Inversement, quelques communautés villageoises colombiennes ont réussi à repousser les attaques de la guérilla en adoptant une stratégie remarquable : au lieu de fuir ou de se terrer, les villageois sont tous sortis sur la place publique avec des tambours et ont empêché ainsi les exactions de la guérilla qui ne pouvait se résoudre à tirer dans le tas. Dans certains cas, les guérilleros sont repartis à pied, bredouilles. Le paradoxe absolu a consisté en ce que c’est la population qui a protégé les policiers chargés de la protéger. Ils ont réalisé un changement 2, un changement-métamorphose. Ces villageois ont constitué spontanément une communauté Yin forte qui a infiltré et inhibé la violence des guérilleros.

 

A titre d’exemple, on peut citer une expérience du même ordre à l’étranger. Le même phénomène s’est ainsi reproduit en Ukraine en décembre 2004[6], où la population, alors que l’ « ours russe » était pourtant aux aguets, ne s’est livrée à aucune violence, à aucun affrontement, mais a obtenu ce qu’elle voulait (de nouvelles élections, sans fraude) par la force, la sienne, celle d’une communauté, celle de La Belle, une force d’influence Yin notable.

Carte XI Tarot

 

[1] SEMELIN Jacques. La non-violence. Encyclopædia Universalis, CD-ROM, 2002.

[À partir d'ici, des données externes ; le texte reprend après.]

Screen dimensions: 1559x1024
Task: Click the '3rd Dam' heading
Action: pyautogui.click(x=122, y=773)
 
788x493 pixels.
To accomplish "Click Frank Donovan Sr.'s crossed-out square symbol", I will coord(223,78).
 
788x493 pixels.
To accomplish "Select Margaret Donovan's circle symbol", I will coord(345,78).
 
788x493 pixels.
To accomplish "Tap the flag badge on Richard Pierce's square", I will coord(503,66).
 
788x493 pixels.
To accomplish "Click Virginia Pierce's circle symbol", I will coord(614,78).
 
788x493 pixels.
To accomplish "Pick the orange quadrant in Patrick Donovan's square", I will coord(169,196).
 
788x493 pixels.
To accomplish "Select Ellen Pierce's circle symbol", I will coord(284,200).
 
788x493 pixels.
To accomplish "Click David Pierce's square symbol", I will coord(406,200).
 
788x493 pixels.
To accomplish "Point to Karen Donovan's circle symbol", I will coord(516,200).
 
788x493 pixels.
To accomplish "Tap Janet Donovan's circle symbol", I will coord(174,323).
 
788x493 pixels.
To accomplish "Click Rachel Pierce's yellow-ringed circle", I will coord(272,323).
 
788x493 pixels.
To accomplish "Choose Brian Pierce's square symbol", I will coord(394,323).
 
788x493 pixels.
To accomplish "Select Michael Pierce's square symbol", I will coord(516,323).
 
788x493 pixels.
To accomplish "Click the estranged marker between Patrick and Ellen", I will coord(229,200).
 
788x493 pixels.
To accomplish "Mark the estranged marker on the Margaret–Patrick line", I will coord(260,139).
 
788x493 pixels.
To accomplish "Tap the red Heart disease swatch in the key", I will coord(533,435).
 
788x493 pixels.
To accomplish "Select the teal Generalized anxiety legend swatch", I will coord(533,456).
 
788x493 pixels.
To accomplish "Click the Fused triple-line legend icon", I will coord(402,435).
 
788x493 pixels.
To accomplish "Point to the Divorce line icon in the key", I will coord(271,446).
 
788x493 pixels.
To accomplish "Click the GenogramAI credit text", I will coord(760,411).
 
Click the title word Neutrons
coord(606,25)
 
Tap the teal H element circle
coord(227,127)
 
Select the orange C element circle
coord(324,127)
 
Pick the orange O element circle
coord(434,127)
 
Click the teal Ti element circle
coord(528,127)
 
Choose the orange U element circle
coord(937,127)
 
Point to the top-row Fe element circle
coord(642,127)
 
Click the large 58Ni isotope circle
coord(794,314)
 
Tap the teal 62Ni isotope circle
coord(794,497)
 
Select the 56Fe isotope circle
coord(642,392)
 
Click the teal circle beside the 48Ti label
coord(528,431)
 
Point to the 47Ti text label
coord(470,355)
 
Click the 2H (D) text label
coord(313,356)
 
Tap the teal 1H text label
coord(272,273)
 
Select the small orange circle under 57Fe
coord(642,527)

[2] FEVRE Pierre. Pacifique (équilibre). Encyclopædia Universalis, CD-ROM, 2002.

[3] Souligné par l’auteur.

[4] SEMELIN Jacques. La non-violence. op. cit..

[5] Guillermo Gaviria (ancien gouverneur du département d’Antioquia) et Gilberto Echeverri (ancien ministre colombien de la Défense) furent séquestrés lors d’une marche non-violente organisée en avril 2002 puis furent abattus par les Farc en même temps que huit militaires, eux aussi séquestrés, lors d’une tentative de libération le 5 mai 2003.

[6] La Révolution orange est une série de manifestations et de grèves qui se sont déroulées en Ukraine à la suite de l’élection présidentielle de novembre et décembre 2004, en protestation contre la fraude électorale. Ce mouvement social apparemment spontané, soutenu par le candidat Victor Iouchtchenko a abouti à la tenue d’un troisième tour des élections qui a porté ce dernier à la présidence le 23 janvier 2005.